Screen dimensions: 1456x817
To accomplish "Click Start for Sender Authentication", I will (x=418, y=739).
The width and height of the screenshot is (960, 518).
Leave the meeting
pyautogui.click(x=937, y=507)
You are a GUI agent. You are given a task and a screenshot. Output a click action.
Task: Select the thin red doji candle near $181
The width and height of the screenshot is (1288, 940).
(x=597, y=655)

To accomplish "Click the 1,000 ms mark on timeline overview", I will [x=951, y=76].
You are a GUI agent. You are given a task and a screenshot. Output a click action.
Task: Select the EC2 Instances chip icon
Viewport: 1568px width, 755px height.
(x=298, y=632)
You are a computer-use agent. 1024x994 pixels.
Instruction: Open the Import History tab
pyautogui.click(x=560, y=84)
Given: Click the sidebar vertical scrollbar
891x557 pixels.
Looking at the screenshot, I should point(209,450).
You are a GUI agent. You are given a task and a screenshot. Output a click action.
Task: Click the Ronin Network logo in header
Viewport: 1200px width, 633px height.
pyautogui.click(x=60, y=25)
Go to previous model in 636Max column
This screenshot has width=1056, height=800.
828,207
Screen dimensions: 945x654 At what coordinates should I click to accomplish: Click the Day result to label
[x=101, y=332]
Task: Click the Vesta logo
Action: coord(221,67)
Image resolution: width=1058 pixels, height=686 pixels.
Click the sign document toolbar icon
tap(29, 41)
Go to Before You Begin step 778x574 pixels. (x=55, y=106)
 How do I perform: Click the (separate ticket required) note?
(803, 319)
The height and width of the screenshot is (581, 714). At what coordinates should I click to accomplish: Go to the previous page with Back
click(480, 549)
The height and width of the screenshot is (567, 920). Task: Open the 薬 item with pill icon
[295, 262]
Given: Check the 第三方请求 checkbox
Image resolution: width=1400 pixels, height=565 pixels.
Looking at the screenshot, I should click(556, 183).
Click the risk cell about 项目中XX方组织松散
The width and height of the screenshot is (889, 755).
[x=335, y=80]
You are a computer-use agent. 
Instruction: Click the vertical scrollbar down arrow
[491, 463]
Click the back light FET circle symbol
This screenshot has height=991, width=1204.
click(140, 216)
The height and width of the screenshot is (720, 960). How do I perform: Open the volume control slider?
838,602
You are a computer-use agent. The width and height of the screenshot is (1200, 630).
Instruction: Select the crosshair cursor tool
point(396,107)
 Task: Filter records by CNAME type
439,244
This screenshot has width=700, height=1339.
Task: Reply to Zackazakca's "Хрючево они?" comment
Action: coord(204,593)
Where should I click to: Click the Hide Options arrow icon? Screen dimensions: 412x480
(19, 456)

## ASSIGNED TASK
Where the word "will" appears in a line of the entries, copy that line.

## RESPONSE FOR THIS EXERCISE
To accomplish "Click Start for Sender Authentication", I will (x=418, y=739).
To accomplish "Click the 1,000 ms mark on timeline overview", I will [x=951, y=76].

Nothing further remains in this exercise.